The Coast News Group
Small Talk

She is Ms. Fix It, hear her roar

Recently, I fixed several things I doubted could be fixed, especially by me.

I am not here to indict my husband. He married me because I tend to be a smidge independent. Had I waited for him to fix things, I would not have tasted this lovely feeling of control over my environment (or is empowerment the currently appropriate term?).  Whatever it is, it feels grand.

Generally, fixing things takes time I don’t have, and lots of patience which rarely possess.  My motivation has to be strong.

However, at the end of any given month and paycheck, the desire to throw things out and buy new ones, gets pretty thin.

I have been known to go on a rampage with the WD-40 and my hot glue gun. I unstuck car door locks, renewed sliding glass door tracks and pried that annoying water-saver screen out of my new faucet.  I put a stop to the rust around one bathroom faucet with grout and glued a cracked toilet seat that rudely pinched every guest who sat upon it.

My absolute favorite success was one I really shouldn’t admit.
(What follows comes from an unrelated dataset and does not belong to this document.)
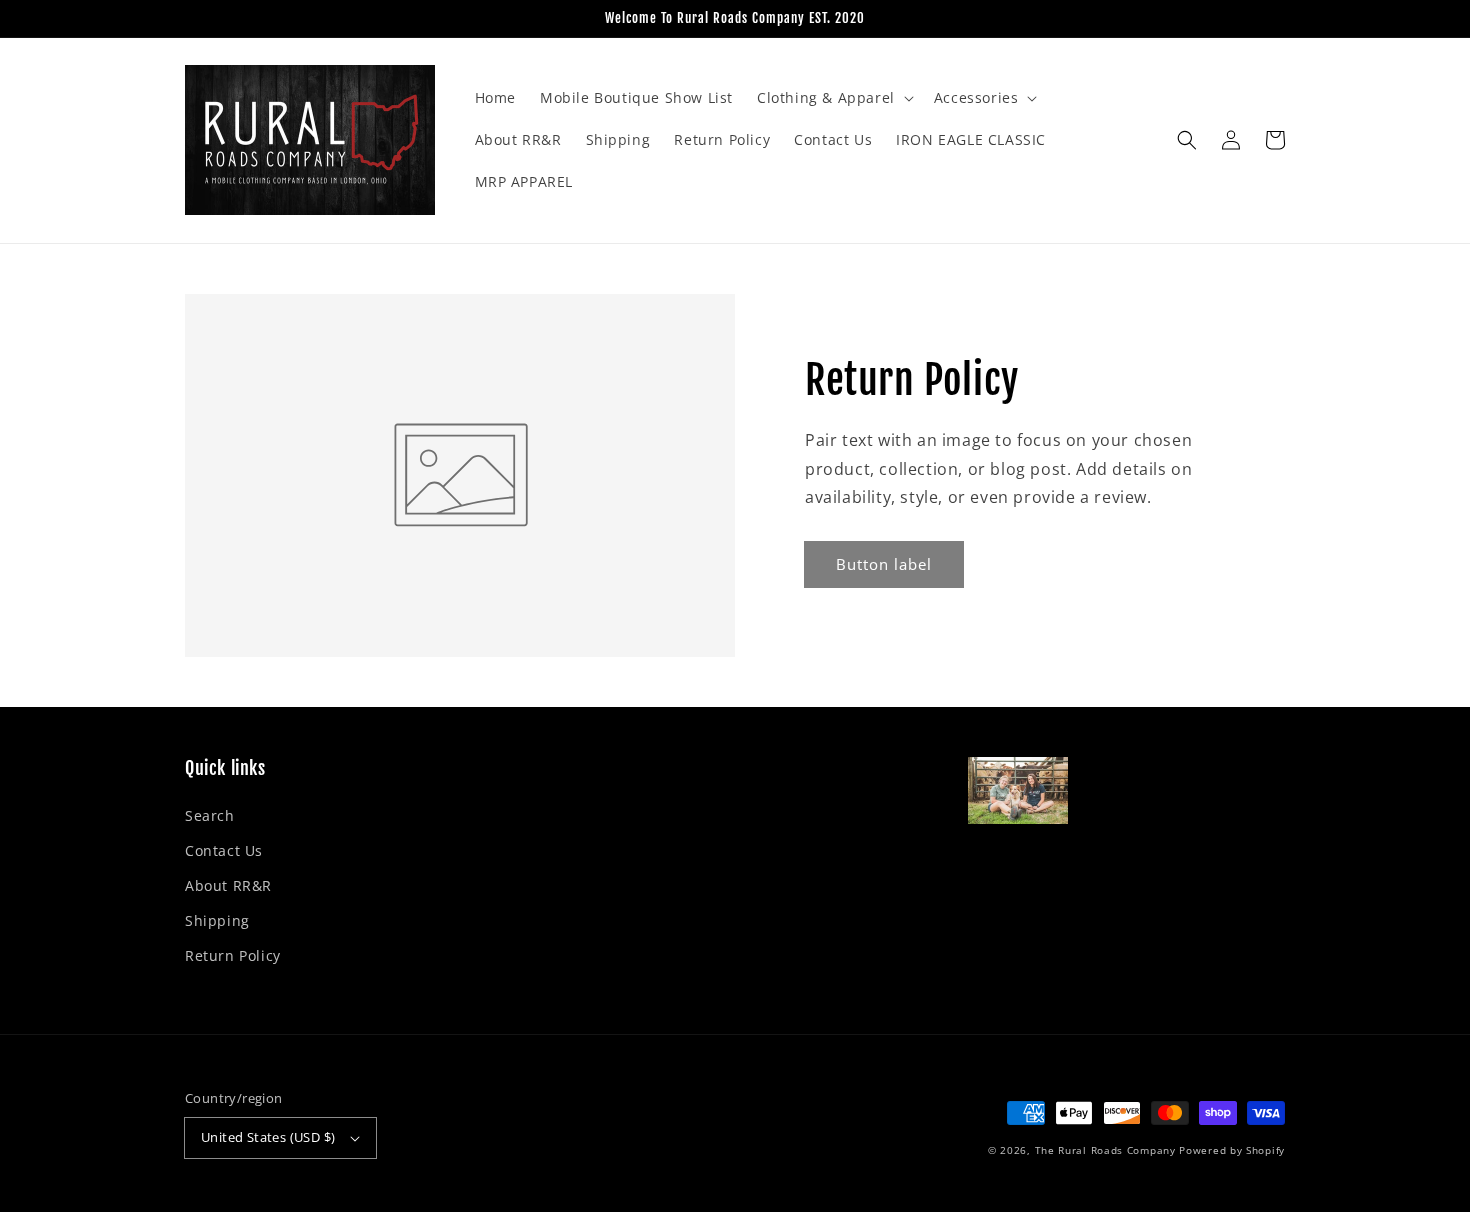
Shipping (217, 920)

The method I chose has gotten me into lots of trouble in the past.  Still, I will never give it up entirely, since it occasionally works so darn well.

Somehow, a small, wayward piece of paper drifted down into my gas gauge, trapped beneath two layers of dashboard plastic.

It not only blocked my view of the gauge but also jammed it at about the quarter-tank mark.  These things happen when your car is about to celebrate its 10th birthday.

After serious planning to take it into the dealer for a new gauge, I lost patience (as noted above).  In a “what-the-heck-it’s-broken-anyway” moment, I took a heavy object and whacked the living fire out of the gas gauge area of the dash.

Guess what?  That nasty little piece of paper dropped out of sight and my gauge was back to normal.  I not only saved myself the cost of a trip to the dealer, I gained a lovely drop in my blood pressure.

“If I have to, I can do anything.”  But most of the time I still wish I didn’t have to.